Rewrite the records below, replacing "How do I perform" with "How can I perform" and leaving everything else unchanged.

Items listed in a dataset
···

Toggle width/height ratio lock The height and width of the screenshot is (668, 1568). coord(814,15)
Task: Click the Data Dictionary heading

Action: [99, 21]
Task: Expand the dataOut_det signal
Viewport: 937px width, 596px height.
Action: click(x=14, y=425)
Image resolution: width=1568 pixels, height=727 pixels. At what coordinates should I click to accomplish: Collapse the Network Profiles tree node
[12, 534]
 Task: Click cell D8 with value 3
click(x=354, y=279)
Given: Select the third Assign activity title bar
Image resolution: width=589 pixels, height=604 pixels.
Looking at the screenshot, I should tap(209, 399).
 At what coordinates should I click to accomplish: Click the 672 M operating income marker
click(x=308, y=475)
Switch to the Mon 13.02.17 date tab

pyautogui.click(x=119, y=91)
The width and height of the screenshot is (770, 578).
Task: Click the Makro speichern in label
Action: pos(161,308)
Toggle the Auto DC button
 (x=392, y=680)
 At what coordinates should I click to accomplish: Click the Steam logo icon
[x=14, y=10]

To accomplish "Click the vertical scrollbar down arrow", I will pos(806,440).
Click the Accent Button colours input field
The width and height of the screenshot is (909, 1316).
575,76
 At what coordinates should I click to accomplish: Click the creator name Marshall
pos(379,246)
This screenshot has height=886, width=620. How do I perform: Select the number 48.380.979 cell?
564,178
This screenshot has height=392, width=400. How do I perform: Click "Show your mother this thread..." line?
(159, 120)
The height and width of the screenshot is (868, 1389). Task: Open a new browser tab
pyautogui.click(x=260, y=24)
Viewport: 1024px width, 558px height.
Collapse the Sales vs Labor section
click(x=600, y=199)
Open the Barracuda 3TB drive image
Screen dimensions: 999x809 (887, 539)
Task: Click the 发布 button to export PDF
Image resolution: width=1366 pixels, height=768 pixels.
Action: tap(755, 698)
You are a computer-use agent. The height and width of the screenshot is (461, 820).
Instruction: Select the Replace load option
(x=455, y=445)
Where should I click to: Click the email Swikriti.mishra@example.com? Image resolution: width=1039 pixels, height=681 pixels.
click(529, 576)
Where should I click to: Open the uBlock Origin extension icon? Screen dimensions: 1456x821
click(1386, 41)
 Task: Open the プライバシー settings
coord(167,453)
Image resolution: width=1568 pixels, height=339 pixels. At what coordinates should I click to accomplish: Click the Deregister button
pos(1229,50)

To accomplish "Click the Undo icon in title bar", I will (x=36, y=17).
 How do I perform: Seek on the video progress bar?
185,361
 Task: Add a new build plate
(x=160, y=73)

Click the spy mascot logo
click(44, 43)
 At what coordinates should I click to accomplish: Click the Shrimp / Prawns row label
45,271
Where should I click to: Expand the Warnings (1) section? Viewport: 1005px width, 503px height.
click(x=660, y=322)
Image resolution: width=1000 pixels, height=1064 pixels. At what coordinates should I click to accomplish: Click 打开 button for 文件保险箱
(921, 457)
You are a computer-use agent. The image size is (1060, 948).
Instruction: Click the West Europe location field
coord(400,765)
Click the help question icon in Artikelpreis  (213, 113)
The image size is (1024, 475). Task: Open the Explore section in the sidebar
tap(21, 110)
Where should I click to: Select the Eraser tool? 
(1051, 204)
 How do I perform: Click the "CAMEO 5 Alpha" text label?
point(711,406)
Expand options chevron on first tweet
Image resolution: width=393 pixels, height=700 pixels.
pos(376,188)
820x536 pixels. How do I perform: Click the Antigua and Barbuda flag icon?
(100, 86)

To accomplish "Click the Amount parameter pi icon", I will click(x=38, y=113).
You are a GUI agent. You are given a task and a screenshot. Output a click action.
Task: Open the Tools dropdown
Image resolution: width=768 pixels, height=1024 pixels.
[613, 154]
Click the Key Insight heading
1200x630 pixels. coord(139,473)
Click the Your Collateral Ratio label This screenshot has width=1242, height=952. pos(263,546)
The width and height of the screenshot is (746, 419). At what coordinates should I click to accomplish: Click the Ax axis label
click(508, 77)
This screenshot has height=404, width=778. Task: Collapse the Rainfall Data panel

···

*RESULT FOR THIS TASK*
Toggle width/height ratio lock The height and width of the screenshot is (668, 1568). coord(814,15)
Task: Click the Data Dictionary heading

Action: [99, 21]
Task: Expand the dataOut_det signal
Viewport: 937px width, 596px height.
Action: click(x=14, y=425)
Image resolution: width=1568 pixels, height=727 pixels. At what coordinates should I click to accomplish: Collapse the Network Profiles tree node
[12, 534]
 Task: Click cell D8 with value 3
click(x=354, y=279)
Given: Select the third Assign activity title bar
Image resolution: width=589 pixels, height=604 pixels.
Looking at the screenshot, I should tap(209, 399).
 At what coordinates should I click to accomplish: Click the 672 M operating income marker
click(x=308, y=475)
Switch to the Mon 13.02.17 date tab

pyautogui.click(x=119, y=91)
The width and height of the screenshot is (770, 578).
Task: Click the Makro speichern in label
Action: pos(161,308)
Toggle the Auto DC button
 (x=392, y=680)
 At what coordinates should I click to accomplish: Click the Steam logo icon
[x=14, y=10]

To accomplish "Click the vertical scrollbar down arrow", I will pos(806,440).
Click the Accent Button colours input field
The width and height of the screenshot is (909, 1316).
575,76
 At what coordinates should I click to accomplish: Click the creator name Marshall
pos(379,246)
This screenshot has height=886, width=620. How can I perform: Select the number 48.380.979 cell?
564,178
This screenshot has height=392, width=400. How can I perform: Click "Show your mother this thread..." line?
(159, 120)
The height and width of the screenshot is (868, 1389). Task: Open a new browser tab
pyautogui.click(x=260, y=24)
Viewport: 1024px width, 558px height.
Collapse the Sales vs Labor section
click(x=600, y=199)
Open the Barracuda 3TB drive image
Screen dimensions: 999x809 (887, 539)
Task: Click the 发布 button to export PDF
Image resolution: width=1366 pixels, height=768 pixels.
Action: tap(755, 698)
You are a computer-use agent. The height and width of the screenshot is (461, 820).
Instruction: Select the Replace load option
(x=455, y=445)
Where should I click to: Click the email Swikriti.mishra@example.com? Image resolution: width=1039 pixels, height=681 pixels.
click(529, 576)
Where should I click to: Open the uBlock Origin extension icon? Screen dimensions: 1456x821
click(1386, 41)
 Task: Open the プライバシー settings
coord(167,453)
Image resolution: width=1568 pixels, height=339 pixels. At what coordinates should I click to accomplish: Click the Deregister button
pos(1229,50)

To accomplish "Click the Undo icon in title bar", I will (x=36, y=17).
 How can I perform: Seek on the video progress bar?
185,361
 Task: Add a new build plate
(x=160, y=73)

Click the spy mascot logo
click(44, 43)
 At what coordinates should I click to accomplish: Click the Shrimp / Prawns row label
45,271
Where should I click to: Expand the Warnings (1) section? Viewport: 1005px width, 503px height.
click(x=660, y=322)
Image resolution: width=1000 pixels, height=1064 pixels. At what coordinates should I click to accomplish: Click 打开 button for 文件保险箱
(921, 457)
You are a computer-use agent. The image size is (1060, 948).
Instruction: Click the West Europe location field
coord(400,765)
Click the help question icon in Artikelpreis  (213, 113)
The image size is (1024, 475). Task: Open the Explore section in the sidebar
tap(21, 110)
Where should I click to: Select the Eraser tool? 
(1051, 204)
 How can I perform: Click the "CAMEO 5 Alpha" text label?
point(711,406)
Expand options chevron on first tweet
Image resolution: width=393 pixels, height=700 pixels.
pos(376,188)
820x536 pixels. How can I perform: Click the Antigua and Barbuda flag icon?
(100, 86)

To accomplish "Click the Amount parameter pi icon", I will click(x=38, y=113).
You are a GUI agent. You are given a task and a screenshot. Output a click action.
Task: Open the Tools dropdown
Image resolution: width=768 pixels, height=1024 pixels.
[613, 154]
Click the Key Insight heading
1200x630 pixels. coord(139,473)
Click the Your Collateral Ratio label This screenshot has width=1242, height=952. pos(263,546)
The width and height of the screenshot is (746, 419). At what coordinates should I click to accomplish: Click the Ax axis label
click(508, 77)
This screenshot has height=404, width=778. Task: Collapse the Rainfall Data panel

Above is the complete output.